Spread offense feeds Bears

No. 11 quarterback Nick Florence carries the ball down the field. Makenzie Mason | Round Up Photo Editor

No. 11 quarterback Nick Florence carries the ball down the field.
Makenzie Mason | Round Up Photo Editor
By Greg DeVries
Sports Writer

The spread offense is commonly associated with accurate quarterbacks and athletic wide receivers, but this year’s Baylor football team is showing that great running backs can thrive in a five-wide set.

Great college players like Graham Harrell, Chase Daniel, Robert Griffin III and Brandon Weeden have all made their names famous by being prolific passers in high-powered Big 12 offenses.

They all had wide receivers that could make unbelievable catches over the coverage. Michael Crabtree, Jeremy Maclin, Kendall Wright, and Justin Blackmon were all the recipients of these talented quarterbacks, but the running backs of these teams have faded into obscurity.

Baron Batch was drafted 232nd overall by the Pittsburgh Steelers, but was released last month after minimal production. Derrick Washington never had a senior season after having legal trouble. Terrance Ganaway was drafted by the New York Jets, but was waived at the end of August. The Rams have since claimed him, but he has yet to be the go-to guy. Joseph Randle has had a great year, but he has never been the go-to guy in an offense.

The emergence of sophomore running back Lache Seastrunk has changed the way that Baylor executes its offense. Seastrunk only had a few carries on the year before he burst onto the scene against the Kansas Jayhawks with 194 total yards and a touchdown.

His combination of size and quickness is very rare, and his 5-feet-10-inch, 205-pound frame suggests that he could make a living as an NFL running back someday. He also plays with an immense amount of heart. This was never more evident than in his 76-yard touchdown run with five minutes left against Oklahoma State where he broke through to the secondary and ran into the end zone despite having a cramp.

“It was one of those real good Charlie horses that [you get when] you sleep, a good deep sleep, then you wake up about to cry because it hurts so bad,” Seastrunk said. “Basically, it felt like I was in Call of Duty and somebody sniped me.”

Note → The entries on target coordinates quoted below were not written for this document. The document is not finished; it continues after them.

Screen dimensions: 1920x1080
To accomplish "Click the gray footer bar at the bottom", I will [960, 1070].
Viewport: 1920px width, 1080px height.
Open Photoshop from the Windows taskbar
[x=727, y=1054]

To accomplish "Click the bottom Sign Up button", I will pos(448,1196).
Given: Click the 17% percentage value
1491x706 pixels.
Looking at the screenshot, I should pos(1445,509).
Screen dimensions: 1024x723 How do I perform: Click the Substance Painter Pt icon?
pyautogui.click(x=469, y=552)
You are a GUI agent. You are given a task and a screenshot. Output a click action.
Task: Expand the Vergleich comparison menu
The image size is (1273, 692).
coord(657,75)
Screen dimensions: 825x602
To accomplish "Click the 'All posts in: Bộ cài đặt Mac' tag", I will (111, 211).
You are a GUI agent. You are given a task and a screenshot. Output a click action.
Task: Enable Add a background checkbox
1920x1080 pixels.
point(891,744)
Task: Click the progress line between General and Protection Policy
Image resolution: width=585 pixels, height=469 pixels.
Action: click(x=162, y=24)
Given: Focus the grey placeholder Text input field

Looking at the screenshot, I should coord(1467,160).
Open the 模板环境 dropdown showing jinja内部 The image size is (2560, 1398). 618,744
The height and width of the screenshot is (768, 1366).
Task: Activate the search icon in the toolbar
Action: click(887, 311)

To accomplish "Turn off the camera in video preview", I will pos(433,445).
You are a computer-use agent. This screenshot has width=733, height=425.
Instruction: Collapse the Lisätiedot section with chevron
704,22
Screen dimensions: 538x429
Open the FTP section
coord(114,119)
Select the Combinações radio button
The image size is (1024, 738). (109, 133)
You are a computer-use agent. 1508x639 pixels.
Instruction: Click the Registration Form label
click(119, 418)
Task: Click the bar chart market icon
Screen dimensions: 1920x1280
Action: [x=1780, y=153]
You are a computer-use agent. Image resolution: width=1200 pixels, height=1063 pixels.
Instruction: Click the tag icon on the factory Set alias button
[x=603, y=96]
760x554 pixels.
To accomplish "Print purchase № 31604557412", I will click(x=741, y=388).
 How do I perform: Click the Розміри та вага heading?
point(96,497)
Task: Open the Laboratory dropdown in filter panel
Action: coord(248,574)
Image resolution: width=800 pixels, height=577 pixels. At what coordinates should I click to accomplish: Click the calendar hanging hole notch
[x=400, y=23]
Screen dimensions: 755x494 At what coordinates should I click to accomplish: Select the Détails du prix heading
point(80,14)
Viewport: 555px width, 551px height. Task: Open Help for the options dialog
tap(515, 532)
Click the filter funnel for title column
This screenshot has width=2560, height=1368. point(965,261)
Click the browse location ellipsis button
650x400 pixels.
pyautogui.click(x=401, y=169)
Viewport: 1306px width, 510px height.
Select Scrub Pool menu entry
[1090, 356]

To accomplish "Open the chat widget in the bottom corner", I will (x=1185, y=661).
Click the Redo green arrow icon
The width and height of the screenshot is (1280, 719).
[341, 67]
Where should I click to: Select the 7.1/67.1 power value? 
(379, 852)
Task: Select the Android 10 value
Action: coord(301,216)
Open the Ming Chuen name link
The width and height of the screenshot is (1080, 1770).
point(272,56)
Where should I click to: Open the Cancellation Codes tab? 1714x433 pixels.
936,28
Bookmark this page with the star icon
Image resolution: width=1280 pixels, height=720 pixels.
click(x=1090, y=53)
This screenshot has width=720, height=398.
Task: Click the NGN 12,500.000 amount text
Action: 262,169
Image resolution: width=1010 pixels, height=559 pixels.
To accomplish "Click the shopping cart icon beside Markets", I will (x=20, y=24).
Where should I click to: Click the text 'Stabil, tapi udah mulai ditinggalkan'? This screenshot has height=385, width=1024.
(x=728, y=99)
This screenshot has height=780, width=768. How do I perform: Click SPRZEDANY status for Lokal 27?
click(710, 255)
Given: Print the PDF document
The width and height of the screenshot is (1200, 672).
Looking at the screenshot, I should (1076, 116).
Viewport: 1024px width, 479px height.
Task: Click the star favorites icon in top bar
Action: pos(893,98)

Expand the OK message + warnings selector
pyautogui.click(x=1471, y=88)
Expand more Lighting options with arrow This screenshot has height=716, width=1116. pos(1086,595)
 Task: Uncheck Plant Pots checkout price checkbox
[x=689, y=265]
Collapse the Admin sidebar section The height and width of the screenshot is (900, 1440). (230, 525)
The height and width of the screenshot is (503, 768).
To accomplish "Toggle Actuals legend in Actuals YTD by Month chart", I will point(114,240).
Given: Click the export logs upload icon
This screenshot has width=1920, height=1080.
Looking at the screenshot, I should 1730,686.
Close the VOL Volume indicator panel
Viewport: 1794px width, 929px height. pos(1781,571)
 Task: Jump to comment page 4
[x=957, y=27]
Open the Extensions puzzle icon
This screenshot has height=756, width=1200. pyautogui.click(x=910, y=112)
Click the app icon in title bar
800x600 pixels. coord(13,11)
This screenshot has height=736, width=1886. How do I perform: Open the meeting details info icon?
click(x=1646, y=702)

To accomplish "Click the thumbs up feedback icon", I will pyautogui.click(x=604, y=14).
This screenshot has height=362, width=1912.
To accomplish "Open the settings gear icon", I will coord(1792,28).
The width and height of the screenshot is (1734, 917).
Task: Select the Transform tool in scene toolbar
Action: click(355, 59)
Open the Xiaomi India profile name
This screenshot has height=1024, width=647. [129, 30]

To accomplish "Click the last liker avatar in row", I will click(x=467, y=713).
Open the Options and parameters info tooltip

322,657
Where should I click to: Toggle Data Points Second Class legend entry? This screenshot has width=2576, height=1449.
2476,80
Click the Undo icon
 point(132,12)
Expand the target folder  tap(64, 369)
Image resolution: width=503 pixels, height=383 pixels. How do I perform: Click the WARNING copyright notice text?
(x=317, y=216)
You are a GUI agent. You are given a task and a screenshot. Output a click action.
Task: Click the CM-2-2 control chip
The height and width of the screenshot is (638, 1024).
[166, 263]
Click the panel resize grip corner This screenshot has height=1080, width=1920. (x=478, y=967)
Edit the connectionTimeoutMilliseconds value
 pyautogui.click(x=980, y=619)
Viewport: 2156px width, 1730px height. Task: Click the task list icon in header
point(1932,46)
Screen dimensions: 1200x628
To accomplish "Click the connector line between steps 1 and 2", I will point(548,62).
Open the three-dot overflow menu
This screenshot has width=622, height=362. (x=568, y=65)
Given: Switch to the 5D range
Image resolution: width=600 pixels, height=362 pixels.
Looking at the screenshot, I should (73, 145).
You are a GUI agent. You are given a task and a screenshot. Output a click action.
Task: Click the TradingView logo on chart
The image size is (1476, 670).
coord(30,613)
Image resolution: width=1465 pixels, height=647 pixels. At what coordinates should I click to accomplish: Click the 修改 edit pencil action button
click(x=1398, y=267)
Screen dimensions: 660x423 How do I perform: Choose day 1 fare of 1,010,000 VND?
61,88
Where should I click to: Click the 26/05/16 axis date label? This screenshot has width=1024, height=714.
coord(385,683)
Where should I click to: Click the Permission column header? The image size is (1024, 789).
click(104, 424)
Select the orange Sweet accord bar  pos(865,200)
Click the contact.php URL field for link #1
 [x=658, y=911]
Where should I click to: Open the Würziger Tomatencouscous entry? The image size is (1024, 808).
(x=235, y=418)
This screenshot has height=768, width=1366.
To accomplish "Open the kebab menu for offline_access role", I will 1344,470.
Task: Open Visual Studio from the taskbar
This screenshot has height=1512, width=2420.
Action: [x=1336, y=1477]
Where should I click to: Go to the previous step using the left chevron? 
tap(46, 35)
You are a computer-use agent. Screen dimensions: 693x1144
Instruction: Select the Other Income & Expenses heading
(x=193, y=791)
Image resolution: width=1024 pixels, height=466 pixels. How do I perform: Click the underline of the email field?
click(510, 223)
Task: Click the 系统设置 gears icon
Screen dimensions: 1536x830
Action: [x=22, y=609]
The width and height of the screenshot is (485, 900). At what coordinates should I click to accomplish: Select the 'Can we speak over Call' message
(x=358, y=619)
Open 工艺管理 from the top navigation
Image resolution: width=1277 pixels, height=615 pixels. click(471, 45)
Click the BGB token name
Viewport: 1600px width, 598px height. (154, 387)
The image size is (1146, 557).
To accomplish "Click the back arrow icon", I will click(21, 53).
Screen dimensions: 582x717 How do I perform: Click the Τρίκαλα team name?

Junior running back Glasco Martin has also picked up his game since the running game reformation. Martin, who has six touchdowns since the Kansas game, prefers running out of a spread offense because of the spacing on the field.

“I think its easier to run the ball out of the spread just because there aren’t as many people in the box,” Martin said. “It gives us a little more space to run.”

With a more spread out field, running backs can more easily take defenders on. In a two-tight end set, running backs have to rely on their blockers and hit the holes when they open up.

When five wide receivers take defenders deep down the field, a running back can use the extra space to maneuver. This allows Seastrunk to use his ability to change direction. In space, Martin can gather speed and run through smaller cornerbacks. Blocking is still important, but a running back can showcase his natural ability when the field is spread out.

Senior quarterback Nick Florence has used the running game to his advantage. Florence has always been able to tuck the ball and take it himself, but many of his best rushing games have some since the Kansas game. Florence has also recorded one rushing touchdown in each of the last five games.

Florence has also kept his turnovers down since the Kansas game. A reliance on the passing game forces Florence to force plays that may or may not be there. Since Baylor’s homecoming win against Kansas, Florence’s two interceptions against Kansas State have been his only interceptions in the last five games.

His passing touchdowns may have dropped off a little bit, but a balanced team has reintroduced Baylor to the win column. An air raid offense might be fun to watch, but running the ball out of the spread has brought Baylor three straight wins. Four weeks ago, that seemed out of reach.